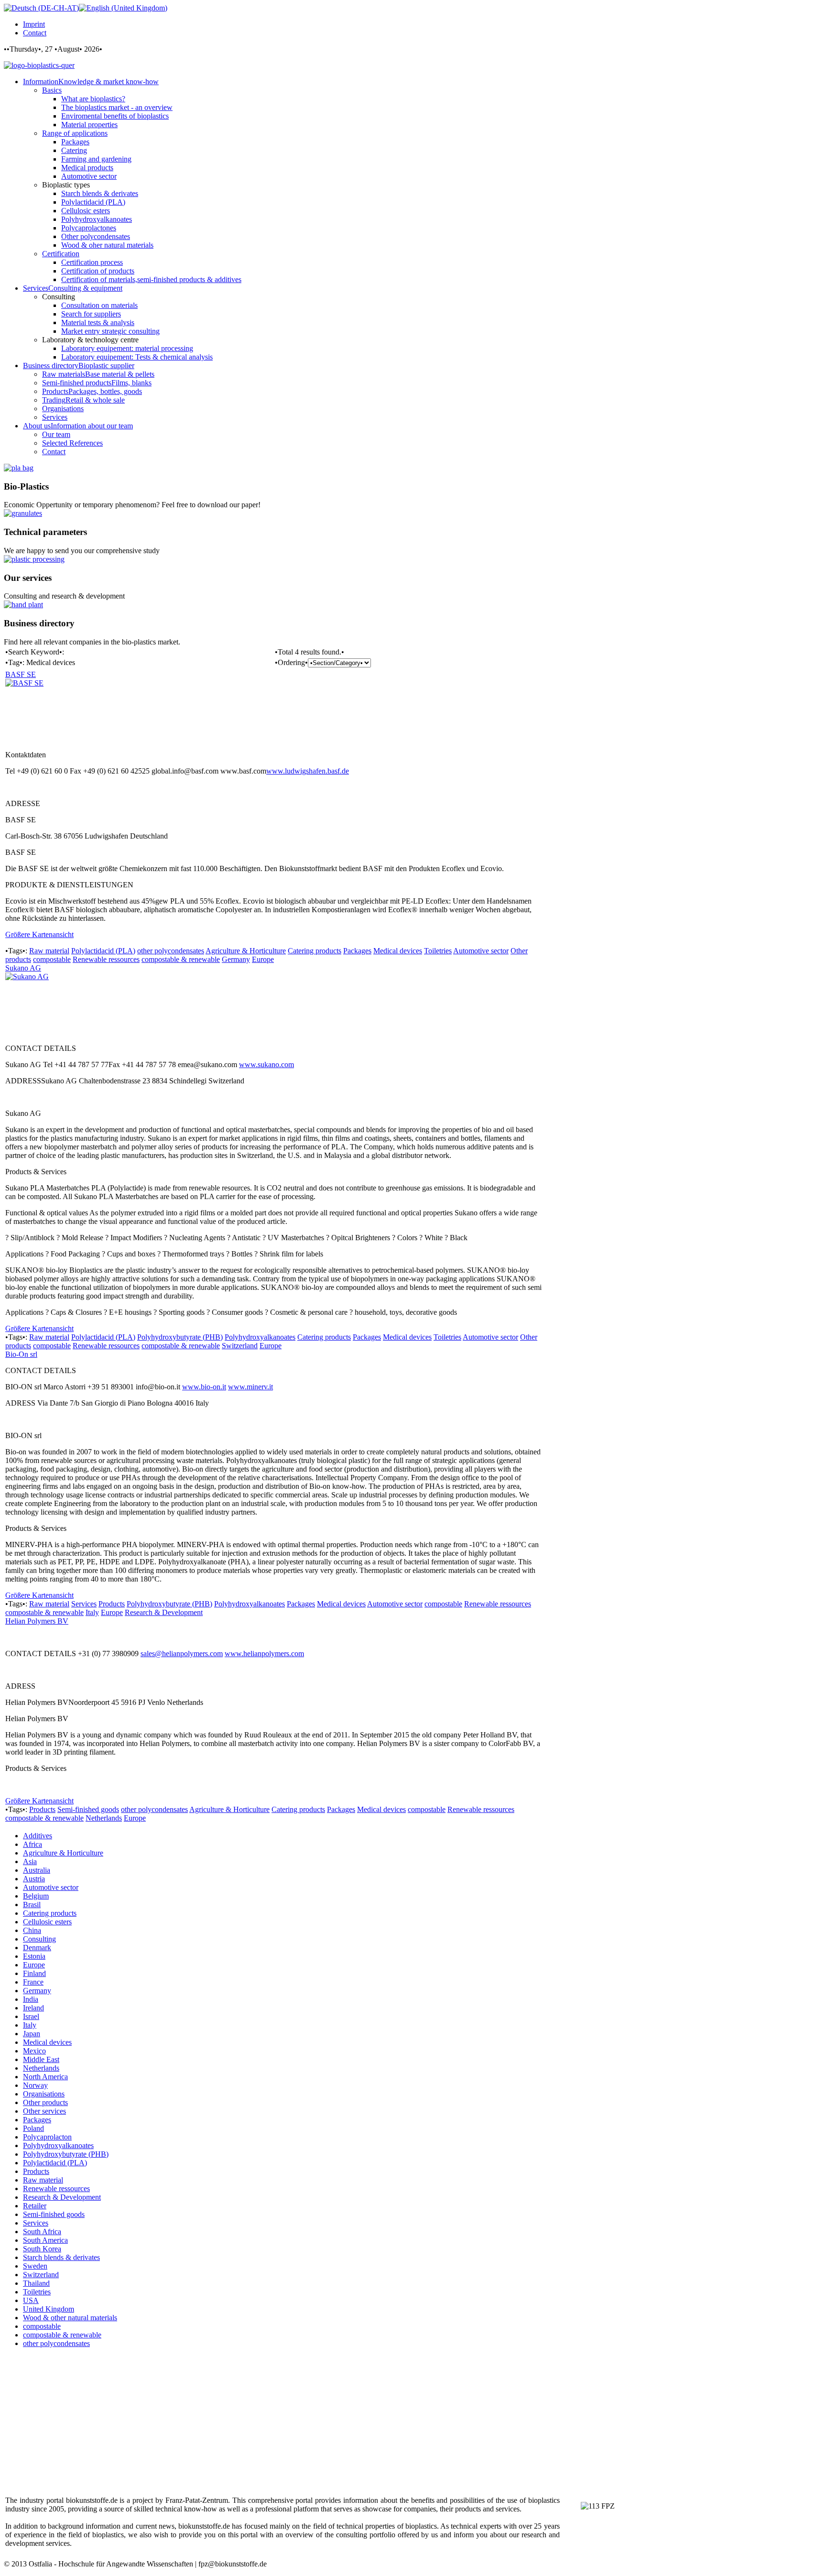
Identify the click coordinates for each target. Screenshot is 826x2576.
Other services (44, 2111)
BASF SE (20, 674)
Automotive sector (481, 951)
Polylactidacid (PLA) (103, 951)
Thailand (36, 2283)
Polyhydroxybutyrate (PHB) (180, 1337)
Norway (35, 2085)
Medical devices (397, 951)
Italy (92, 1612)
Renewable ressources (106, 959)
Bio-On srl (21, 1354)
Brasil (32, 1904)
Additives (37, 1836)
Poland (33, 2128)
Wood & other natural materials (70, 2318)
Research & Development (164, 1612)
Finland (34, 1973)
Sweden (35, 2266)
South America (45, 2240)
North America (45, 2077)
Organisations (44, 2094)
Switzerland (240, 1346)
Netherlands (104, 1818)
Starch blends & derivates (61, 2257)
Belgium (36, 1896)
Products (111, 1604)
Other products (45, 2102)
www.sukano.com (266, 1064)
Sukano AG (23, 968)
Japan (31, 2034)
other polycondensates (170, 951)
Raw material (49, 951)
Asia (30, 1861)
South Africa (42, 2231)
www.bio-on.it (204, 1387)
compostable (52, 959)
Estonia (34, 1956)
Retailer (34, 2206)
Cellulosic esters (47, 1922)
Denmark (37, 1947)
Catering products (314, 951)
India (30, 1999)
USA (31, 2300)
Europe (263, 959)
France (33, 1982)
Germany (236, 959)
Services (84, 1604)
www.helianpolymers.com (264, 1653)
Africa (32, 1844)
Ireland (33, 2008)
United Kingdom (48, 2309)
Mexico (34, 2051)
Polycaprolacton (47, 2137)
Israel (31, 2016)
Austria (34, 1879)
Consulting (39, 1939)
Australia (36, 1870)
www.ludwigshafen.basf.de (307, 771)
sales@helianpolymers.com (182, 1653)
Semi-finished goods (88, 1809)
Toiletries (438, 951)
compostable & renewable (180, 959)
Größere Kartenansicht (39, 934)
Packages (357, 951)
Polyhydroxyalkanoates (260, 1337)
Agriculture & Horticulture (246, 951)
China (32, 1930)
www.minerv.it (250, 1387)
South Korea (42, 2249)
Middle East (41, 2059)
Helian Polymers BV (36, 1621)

Try it ▸ Without the pictures, return the entries exactly as they appear.

Written solution ▸
Identify the click coordinates for each target. Screenshot is 826x2576.
Other services (44, 2111)
BASF SE (20, 674)
Automotive sector (481, 951)
Polylactidacid (PLA) (103, 951)
Thailand (36, 2283)
Polyhydroxybutyrate (PHB) (180, 1337)
Norway (35, 2085)
Medical devices (397, 951)
Italy (92, 1612)
Renewable ressources (106, 959)
Bio-On srl (21, 1354)
Brasil (32, 1904)
Additives (37, 1836)
Poland (33, 2128)
Wood & other natural materials (70, 2318)
Research & Development (164, 1612)
Finland (34, 1973)
Sweden (35, 2266)
South America (45, 2240)
North America (45, 2077)
Organisations (44, 2094)
Switzerland (240, 1346)
Netherlands (104, 1818)
Starch blends & derivates (61, 2257)
Belgium (36, 1896)
Products (111, 1604)
Other products (45, 2102)
www.sukano.com (266, 1064)
Sukano AG (23, 968)
Japan (31, 2034)
other polycondensates (170, 951)
Raw material (49, 951)
Asia (30, 1861)
South Africa (42, 2231)
www.bio-on.it (204, 1387)
compostable (52, 959)
Estonia (34, 1956)
Retailer (34, 2206)
Cellulosic esters (47, 1922)
Denmark (37, 1947)
Catering products (314, 951)
India (30, 1999)
USA (31, 2300)
Europe (263, 959)
France (33, 1982)
Germany (236, 959)
Services (84, 1604)
www.helianpolymers.com (264, 1653)
Africa (32, 1844)
Ireland (33, 2008)
United Kingdom (48, 2309)
Mexico (34, 2051)
Polycaprolacton (47, 2137)
Israel (31, 2016)
Austria (34, 1879)
Consulting (39, 1939)
Australia (36, 1870)
www.ludwigshafen.basf.de (307, 771)
sales@helianpolymers.com (182, 1653)
Semi-finished goods (88, 1809)
Toiletries (438, 951)
compostable & renewable (180, 959)
Größere Kartenansicht (39, 934)
Packages (357, 951)
Polyhydroxyalkanoates (260, 1337)
Agriculture & Horticulture (246, 951)
China (32, 1930)
www.minerv.it (250, 1387)
South Korea (42, 2249)
Middle East (41, 2059)
Helian Polymers BV (36, 1621)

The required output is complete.